Cliff Ochs
Although they may be the tiniest living players in the Mississippi River’s food web, algae and bacteria are vital to sustaining the ecological health of the river and its tributaries. Clifford Ochs, associate professor of biology, has dedicated his research to understanding the river’s microbial ecology, including the connections between its microbiology, chemistry and physical characteristics.
“Microorganisms are at the base of the food web. They’re everywhere, they’re very abundant and they grow fast,” Ochs said. “Microorganisms are also the most important group of organisms for chemical cycling. They take up many chemicals and change the form of chemicals in the environment, in some cases, for example, increasing the effect of a pollutant, but more likely decreasing it.”
Working with students and colleague Colin Jackson, associate professor of biology, Ochs is studying the diversity, growth rates and metabolism of algae and bacteria in six large river systems, including the Ohio, Illinois, Missouri, Arkansas, Tennessee and Mississippi rivers.
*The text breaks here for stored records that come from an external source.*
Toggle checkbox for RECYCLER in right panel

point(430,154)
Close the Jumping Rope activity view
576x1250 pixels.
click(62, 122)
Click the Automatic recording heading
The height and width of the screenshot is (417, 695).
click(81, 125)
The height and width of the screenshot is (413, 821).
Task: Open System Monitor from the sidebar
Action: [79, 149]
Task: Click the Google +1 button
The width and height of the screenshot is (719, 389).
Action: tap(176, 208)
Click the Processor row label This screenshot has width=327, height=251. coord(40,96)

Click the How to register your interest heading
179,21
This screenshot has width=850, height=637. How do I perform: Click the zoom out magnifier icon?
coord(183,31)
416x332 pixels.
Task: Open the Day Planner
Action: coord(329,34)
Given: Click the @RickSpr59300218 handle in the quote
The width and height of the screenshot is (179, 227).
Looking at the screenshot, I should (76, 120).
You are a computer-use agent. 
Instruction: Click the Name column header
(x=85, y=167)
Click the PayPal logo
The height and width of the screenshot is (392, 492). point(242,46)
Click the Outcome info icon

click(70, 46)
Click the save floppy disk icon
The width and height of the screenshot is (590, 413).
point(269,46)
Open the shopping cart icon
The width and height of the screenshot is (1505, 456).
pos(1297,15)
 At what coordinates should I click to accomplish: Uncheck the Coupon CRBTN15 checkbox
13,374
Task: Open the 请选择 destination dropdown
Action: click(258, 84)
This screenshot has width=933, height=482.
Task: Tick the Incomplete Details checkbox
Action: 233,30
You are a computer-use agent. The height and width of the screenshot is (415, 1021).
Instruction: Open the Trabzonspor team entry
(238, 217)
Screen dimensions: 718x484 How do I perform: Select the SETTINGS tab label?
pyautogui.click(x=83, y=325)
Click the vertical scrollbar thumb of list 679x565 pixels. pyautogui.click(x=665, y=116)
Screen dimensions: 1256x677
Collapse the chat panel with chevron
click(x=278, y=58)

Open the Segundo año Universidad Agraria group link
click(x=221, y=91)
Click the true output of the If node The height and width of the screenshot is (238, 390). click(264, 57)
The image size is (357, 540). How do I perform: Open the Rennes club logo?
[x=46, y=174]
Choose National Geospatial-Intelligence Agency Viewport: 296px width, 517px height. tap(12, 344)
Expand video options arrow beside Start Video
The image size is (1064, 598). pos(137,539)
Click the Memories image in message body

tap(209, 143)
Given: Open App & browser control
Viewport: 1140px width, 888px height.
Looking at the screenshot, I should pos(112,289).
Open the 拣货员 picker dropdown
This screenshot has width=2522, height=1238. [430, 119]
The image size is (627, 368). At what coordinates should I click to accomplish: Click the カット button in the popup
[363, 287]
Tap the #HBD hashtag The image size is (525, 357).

In the first year, Ochs and his team found evidence that the rivers vary in their bacterial community structure, and even in the metabolic activity of bacteria, as well as in their chemistry and physical properties. The next step is determining the causes of such variation, particularly in microbial community composition and activity.
“What we’d really like to better understand are the causal relationships of the river’s biology, chemistry and physical properties, like depth and light levels,” Ochs said. “For example, are differences in the rivers’ biology directly due to the differences in their chemistry, or are there other causes—for example, the accessibility of the river to organisms washing in from tributaries or the adjacent landscape?”
The project is supported by a competitive grant from the National Science Foundation. Additional funds provide stipend support for three graduate students and one undergraduate. In a testament to their hard work, all four students, Derek Bussan, Justin Millar, Jason Payne and undergraduate Alexa Lampkin, presented study findings at the 2013 meeting of the Association for the Sciences of Limnology and Oceanography Aquatic Sciences in New Orleans.
In addition to his research on bacteria and algae, Ochs has partnered with fisheries biologists in the U.S. Army Corps of Engineers in Vicksburg to study an invasive species of Asian carp in the Mississippi River and its backwaters. The silver carp were introduced inadvertently, likely in the mid-1980s, and have since thrived in the river system. Ochs and his students are examining what these carp are eating to evaluate the possible effects of their success on the river food web.
“Silver carp grow rapidly, get pretty big and they eat a lot at the microscopic level of algae,” Ochs said. “So people are concerned about whether they are going to change, or are already altering, the river food web in some way that could have negative consequences for native organisms.”
A third research project aims to study the effects of nitrogen fertilizers used to farm the fertile lands of the Mississippi valley. Nitrogen is important for all life and key to growing corn, cotton and other crops in the region, but fertilizer runoff can make its way into the river and surrounding waters. This excess nitrogen can flow down the Mississippi as far south as the Gulf of Mexico, where it has contributed to the development of a large “dead zone” too deprived of oxygen to support animal life. The project is a collaboration between UM, the USDA’s National Sedimentation Laboratory and Princeton University.
“We have been unintentionally fertilizing our rivers, our lakes and the Gulf of Mexico for decades due to runoff from our agricultural sites,” Ochs said. “What we’re trying to understand is the fate of fertilizer chemicals as they move across the landscape of the Delta, and what sorts of plants and microorganisms are involved in the movement of nitrogen, and the conversion of nitrogen-containing molecules from soluble forms to gas forms, or vice-versa.”
The NSF-funded project also includes an educational component. Ochs hopes the educational component will soon reach UM students across the disciplines.
“I’m very interested in teaching people about the Mississippi River, and in teaching courses to non-science majors about how the river works as a fascinating ecological system. This includes a better understanding of what we take from the river, how it benefits us, how we manipulate it and what the river environment has meant to the different cultures that have lived in the lower Mississippi region over time.”
In fall 2013, Ochs taught a new Honors College course on the cultural and environmental history of the Lower Mississippi River. Students took six field trips, including an overnight canoe camping trip on a river island near Helena and a three-day trip to the south Louisiana coastal wetlands. Robbie Ethridge, professor of anthropology, co-taught the course.
“Ultimately, our health and welfare are directly dependent on the condition of the environment, and on how that environment has been perceived and treated by our predecessors,” he said. “If people can better understand their intimate connection to ecological systems, they will be less likely to damage those systems and more likely to do what they can to try to benefit and sustain them in a healthy condition. That’s critically important at all levels—for everybody, for our children and grandchildren.”